Ich will meinem Vorgänger nicht den Schwarzen Peter zuschieben. Schauen Sie, die BLS ist seit elf Jahren daran, aus 42 Standorten einen Favoriten rauszusuchen. Mit den damaligen Anforderungen war dies die richtige Entscheidung, damals war das Risiko noch ein anderes. Ich habe nun meine Entscheidung aufgrund neuer Voraussetzungen getroffen.

 

Nochmals: War es im Nachhinein nicht grundsätzlich ungeschickt, eine Überbauung auf der grünen Wiese zu planen?

Ungeschickt war es sicher nicht, nach wie vor wäre der Standort Chliforst der beste. Verstehen Sie, jeder will heute einen guten öffentlichen Verkehr, jedoch sind viele nicht bereit, mit den Konsequenzen zu leben. Jeder Zug der BLS muss einmal wöchentlich in die Wartung: Der Zug wird gereinigt, die WCs werden entleert oder Klimageräte repariert, Rollmaterial wird ersetzt, so ist das nun mal. Die Anlagen, um das zu erfüllen, haben eine bestimmte Grösse, unter Umständen muss man sie deshalb auch auf die grüne Wiese stellen – schlicht weil woanders der Platz fehlt.

 

Der Teufel liegt noch im Detail: Zahlreiche Abklärungen muss die BLS noch treffen beim Standort Burgdorf.

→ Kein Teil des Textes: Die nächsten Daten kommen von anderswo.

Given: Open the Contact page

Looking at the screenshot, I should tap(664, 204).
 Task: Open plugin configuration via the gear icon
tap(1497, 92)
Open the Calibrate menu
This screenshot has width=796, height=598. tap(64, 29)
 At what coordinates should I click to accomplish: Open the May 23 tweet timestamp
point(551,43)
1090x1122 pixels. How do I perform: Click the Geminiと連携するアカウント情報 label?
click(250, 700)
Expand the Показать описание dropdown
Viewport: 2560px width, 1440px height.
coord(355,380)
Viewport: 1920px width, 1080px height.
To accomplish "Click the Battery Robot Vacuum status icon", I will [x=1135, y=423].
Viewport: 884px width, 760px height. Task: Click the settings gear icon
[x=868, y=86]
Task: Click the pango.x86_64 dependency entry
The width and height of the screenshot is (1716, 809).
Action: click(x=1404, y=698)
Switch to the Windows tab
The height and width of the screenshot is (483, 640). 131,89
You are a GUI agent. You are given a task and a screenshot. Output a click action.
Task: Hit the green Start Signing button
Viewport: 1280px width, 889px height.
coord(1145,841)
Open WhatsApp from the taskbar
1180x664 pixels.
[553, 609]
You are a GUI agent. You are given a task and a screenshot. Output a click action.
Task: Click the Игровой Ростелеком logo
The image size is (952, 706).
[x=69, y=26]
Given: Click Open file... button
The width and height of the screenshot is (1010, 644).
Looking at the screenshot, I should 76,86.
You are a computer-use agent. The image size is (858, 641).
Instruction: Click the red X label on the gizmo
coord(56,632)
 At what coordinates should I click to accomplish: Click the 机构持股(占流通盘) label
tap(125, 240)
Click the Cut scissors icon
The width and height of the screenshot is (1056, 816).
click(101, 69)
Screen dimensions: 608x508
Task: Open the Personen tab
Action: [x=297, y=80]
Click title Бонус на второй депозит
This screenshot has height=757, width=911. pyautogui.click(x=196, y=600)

Besteht hier nicht die Gefahr, dass das Unternehmen auch diesen Standort nicht realisieren kann?

Ich bin ein grenzenloser Optimist, aber so wie ich das sehe, sind wir auf gutem Weg. Wir ­haben sehr gut gearbeitet. Wir konnten und können bereits mit zahlreichen wichtigen Akteuren sprechen, weshalb ich zuversichtlich bin.

 

Der Zeitplan ist eng: Bis 2027 muss die neue Werkstatt ­stehen, sonst können nicht mehr alle BLS-Züge fahren. Ist es wirklich realistisch, bis dahin fertig zu werden?

Ich glaube daran, dass das reicht. Es ist im Zeitplan sogar möglich, dass wir Zeit für allfällige Gerichtsverfahren investieren. Doch davon gehe ich Stand heute nicht aus, das Projekt ist einfacher bewilligungsfähig als im Chliforst, weil weniger Fläche überbaut werden muss, es handelt sich in Oberburg eher um eine Erweiterung.